I have one 48V 280AH 16S LifePo4 battery bank connected to a Victron smarshunt 500A. I am prepared to connect another of the same battery bank. I read that Smartshunt has an

3.4.1 Aux connection for monitoring the voltage of a second battery. The Aux connection can be used to monitor the voltage of a second battery, such as a starter battery.

Will it be able to monitor my second battery bank, or should I just get another smartshunt. I guess I could just monitor one 16S2P as a 560Ah via one shunt ? Would that have a disadvantage?

Tks
You can't give VenusOS two different shunts as the system state of charge, you have to pick one. Is this battery bank part of your main system? Or is it a separate system that you want to just add some additional monitoring to? It sounds like you're expanding your main system (which should force it to run at about the same voltage as the battery bank overall outside of some possible sags/peaks during charge/discharge if they're not being used evenly).
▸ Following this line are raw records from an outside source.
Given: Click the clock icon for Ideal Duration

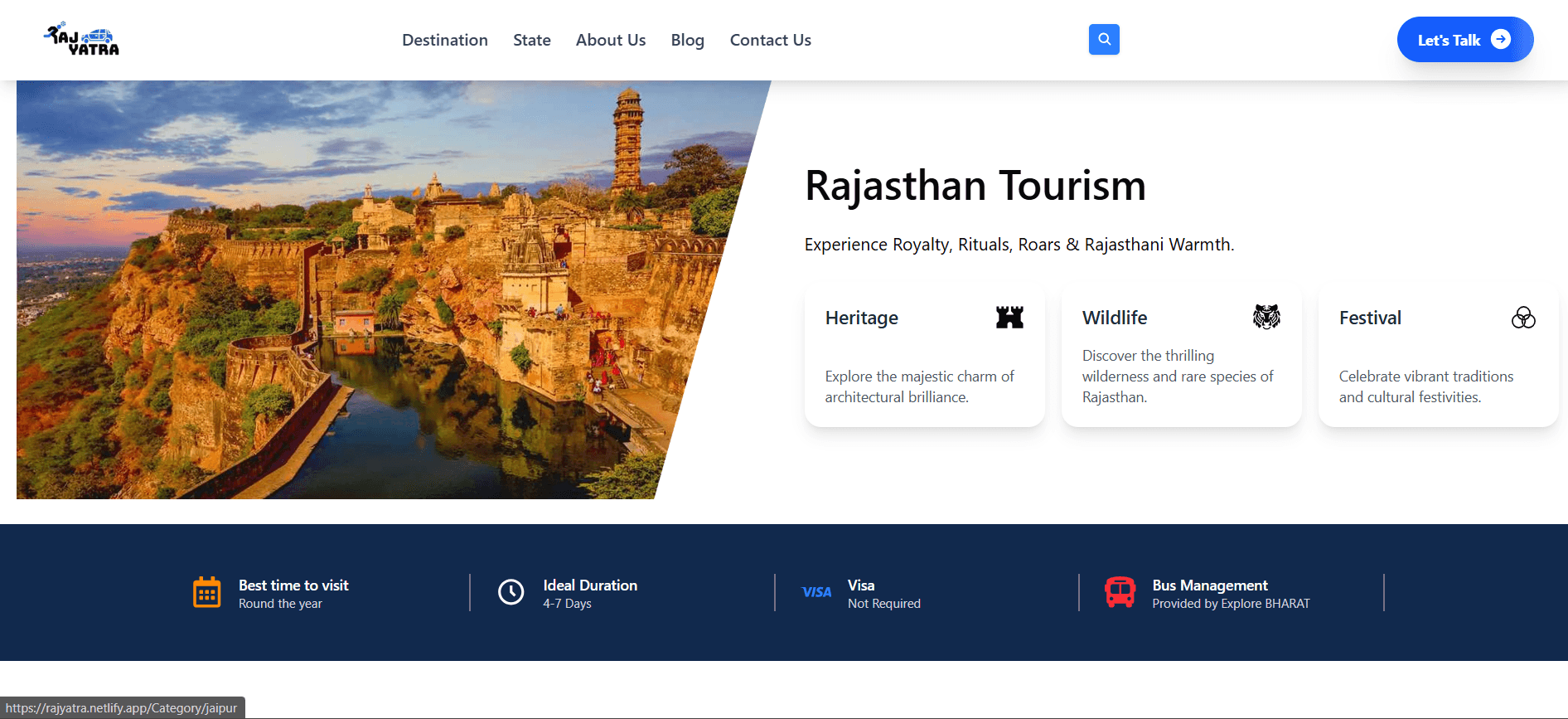Looking at the screenshot, I should 511,592.
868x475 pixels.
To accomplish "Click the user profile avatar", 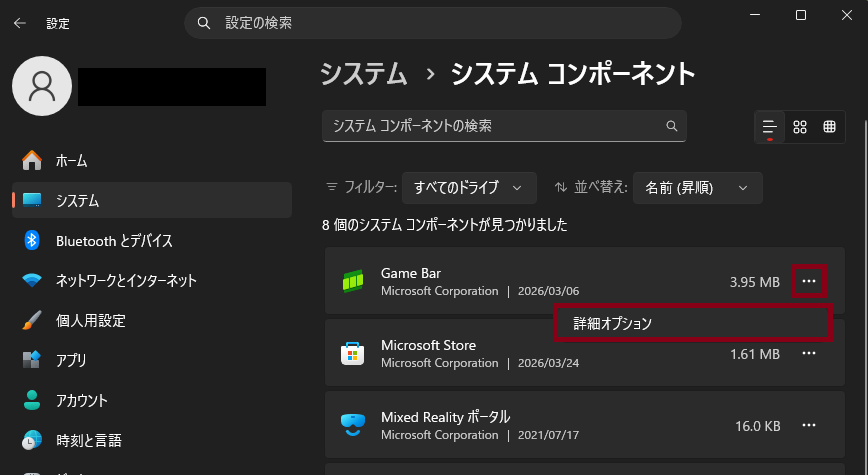I will click(x=42, y=86).
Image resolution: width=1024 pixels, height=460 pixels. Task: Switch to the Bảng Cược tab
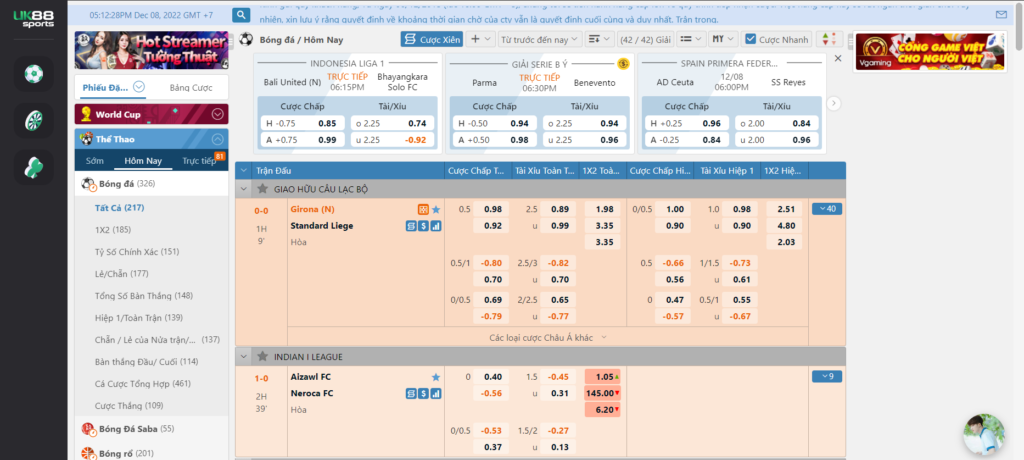click(x=192, y=87)
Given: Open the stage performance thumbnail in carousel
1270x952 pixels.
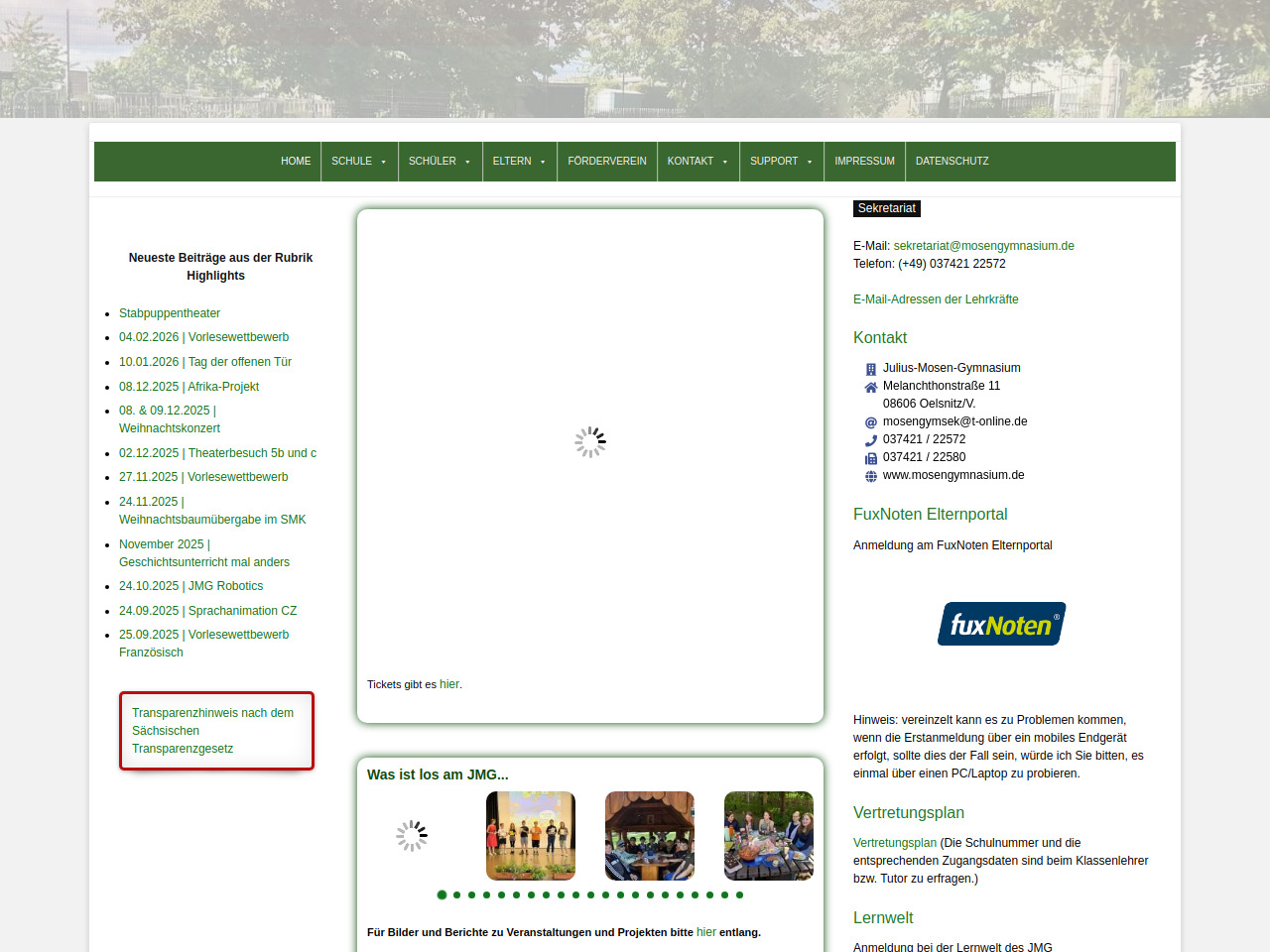Looking at the screenshot, I should [531, 836].
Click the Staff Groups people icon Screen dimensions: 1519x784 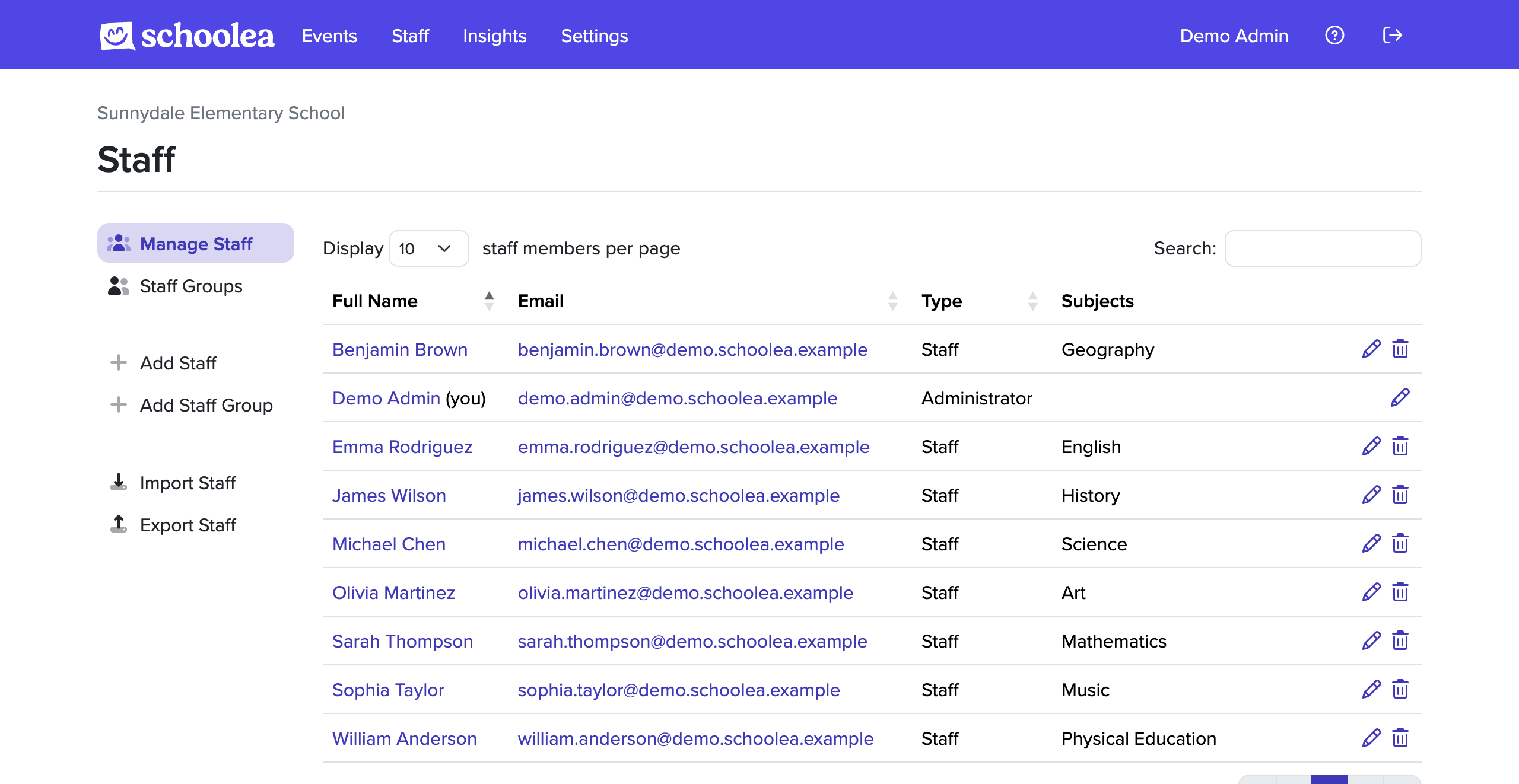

You need to make both batteries connect through your existing shunt, it sounds like to me.

It's not that VenusOS will not watch multiple battery monitors for you, it's just that only one of them will represent your overall system SoC. If you don't have a main system shunt, where are you going to get that?

You can add an additional shunt and watch its numbers if you want to watch the individual banks' amps in/out and individual pack SoC. But putting smartshunts on each battery pack isn't going to add up to a system SoC, at least from what I've seen so far.

You can use the voltage monitoring line to just watch it's individual voltage, but if it's wired together to your other battery bank, that shouldn't theoretically drift far. If it's a separate system and you're using LiFePO4 where voltage is strongly correlated to SoC, the second voltage monitoring feature is awesome, sure.
 
You can't give VenusOS two different shunts as the system state of charge, you have to pick one. Is this battery bank part of your main system? Or is it a separate system that you want to just add some additional monitoring to? It sounds like you're expanding your main system (which should force it to run at about the same voltage as the battery bank overall outside of some possible sags/peaks during charge/discharge if they're not being used evenly).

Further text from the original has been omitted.